Yeah you can think of it that way in terms of adding to existing functionality. 
I was trying to word it in a way that encompassed existing functionality as 
well.

>And this looks like a corner case, so I'm not sure if it is worth to do this.

I don't really think this is much of a corner case, but a common case of using 
a when expression for data validation. Most of our ETL process comes down to 
normalizing, cleaning, and validating strings, which at the end of the day 
usually looks like:
{code:java}
column = normalize_value(col('my_raw_value'))
result = when(column != '', column){code}
where "normalize_value" usually involves some combination of regexp_repace's, 
lower/upper, and trim.

And things get worse when you are dealing with arrays of strings and want to 
minimize your data:
{code:java}
column = filter(transform(col('my_raw_array_value'), lambda x: 
normalize_value(x)), lambda x: x != '')
result = when(size(column) > 0, column){code}
though currently higher order functions are always semantically different so 
they don't get subexpressions regardless I think. That's something I plan to 
look into as a follow up.

It's natural for users to think that these expressions only get evaluated once, 
and not that they are doubling their runtime trying to clean their data.
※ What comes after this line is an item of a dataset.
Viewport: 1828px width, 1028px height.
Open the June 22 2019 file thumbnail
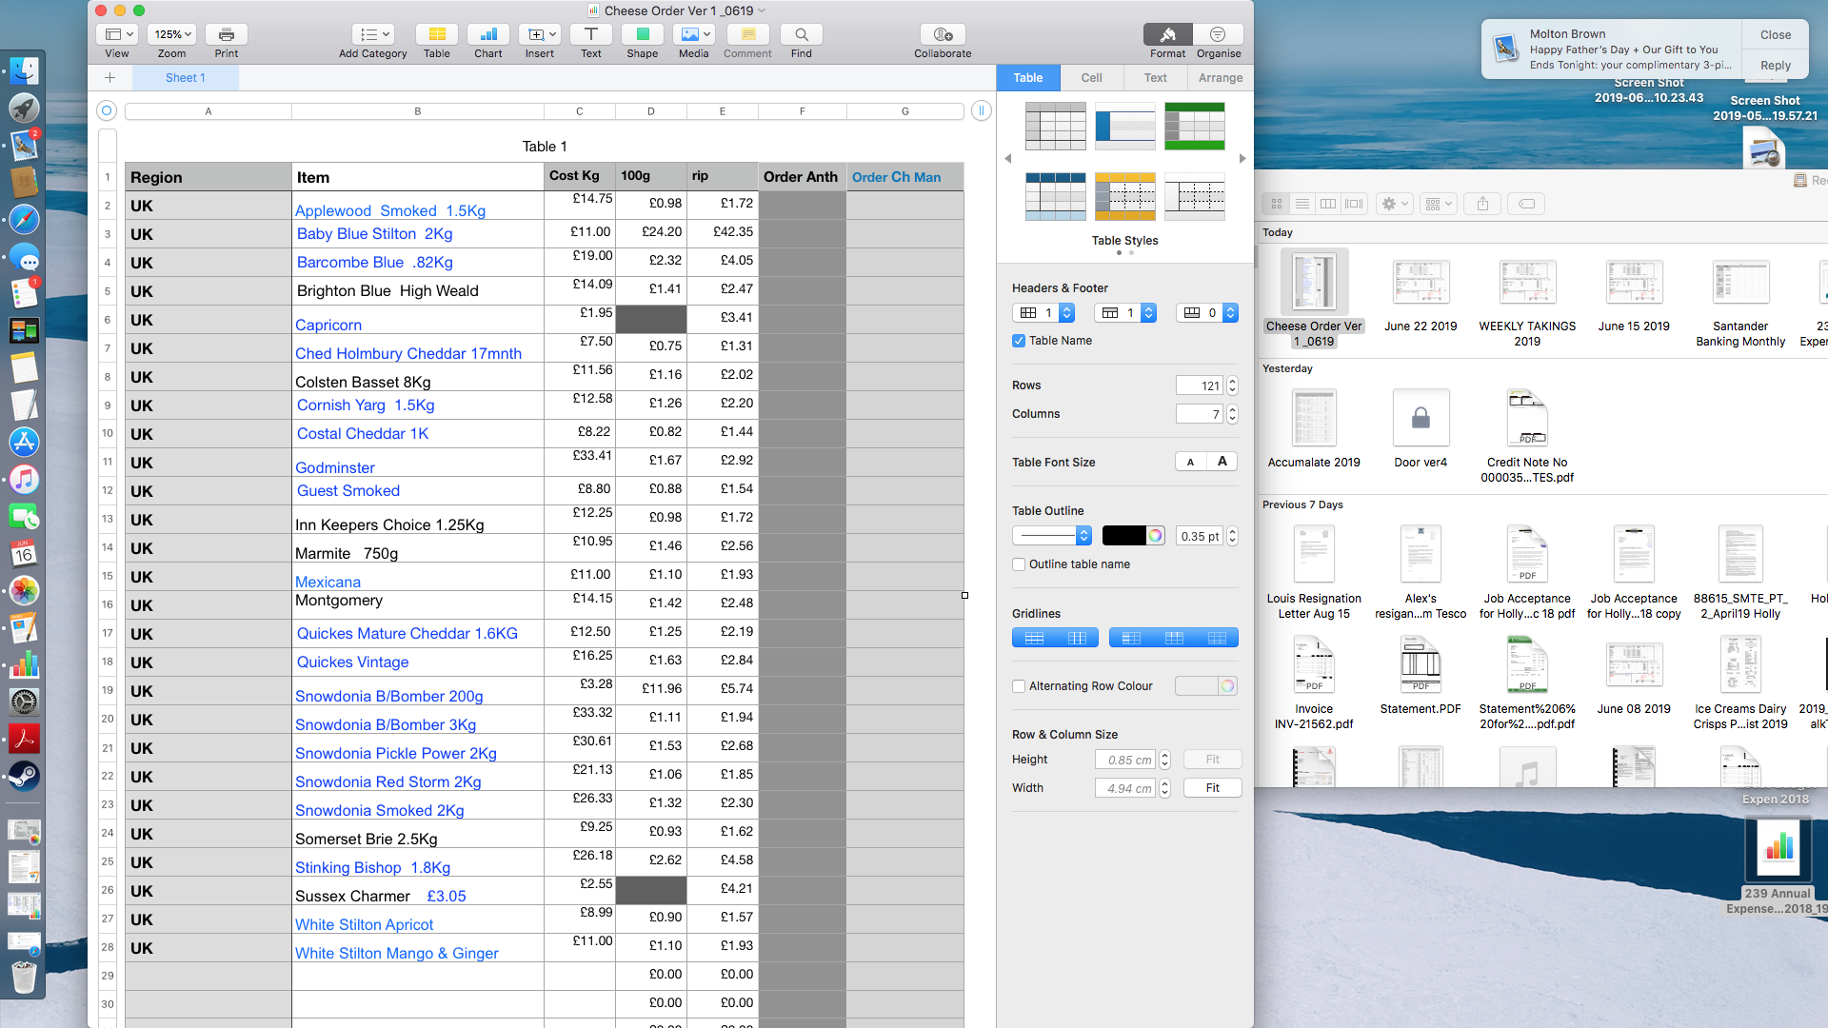click(1420, 284)
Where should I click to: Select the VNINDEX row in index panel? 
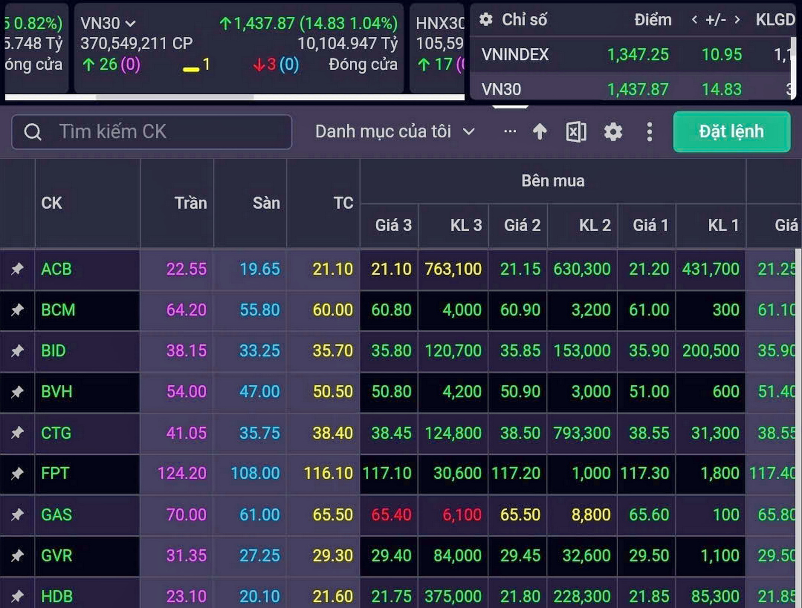tap(515, 55)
To me 
the edge case is creating a subexpression in this case decreasing throughput. 
It would require a very large percentage of the rows to not pass the 
conditional check, since the additional calculation is much more expensive than 
the additional function call. I'm playing around with an implementation so 
we'll see how far I can get with it.

 

> Support subexpression elimination for non-common branches of conditional 
> expressions
> ------------------------------------------------------------------------------------
>
>                 Key: SPARK-35564
>                 URL: https://issues.apache.org/jira/browse/SPARK-35564
>             Project: Spark
>          Issue Type: Improvement
>          Components: SQL
>    Affects Versions: 3.1.1
>            Reporter: Adam Binford
>            Priority: Major
>
> https://issues.apache.org/jira/browse/SPARK-33337 added support for pulling 
> subexpressions out of branches of conditional expressions for expressions 
> present in all branches. We should be able to take this a step further and 
> pull out subexpressions for any branch, as long as that expression will 
> definitely be evaluated at least once.
> Consider a common data validation example:
> {code:java}
> from pyspark.sql.functions import *
> df = spark.createDataFrame([['word'], ['1234']])
> col = regexp_replace('_1', r'\d', '')
> df = df.withColumn('numbers_removed', when(length(col) > 0, col)){code}
> We only want to keep the value if it's non-empty with numbers removed, 
> otherwise we want it to be null. 
> Because we have no otherwise value, `col` is not a candidate for 
> subexpression elimination (you can see two regular expression replacements in 
> the codegen). But whenever the length is greater than 0, we will have to 
> execute the regular expression replacement twice. Since we know we will 
> always calculate `col` at least once, it makes sense to consider that as a 
> subexpression since we might need it again in the branch value. So we can 
> update the logic from:
> Create a subexpression if an expression will always be evaluated at least 
> twice
> To:
> Create a subexpression if an expression will always be evaluated at least 
> once AND will either always or conditionally be evaluated at least twice.
> The trade off is potentially another subexpression function call (for split 
> subexpressions) if the second evaluation doesn't happen, but this seems like 
> it would be worth it for when it is evaluated the second time.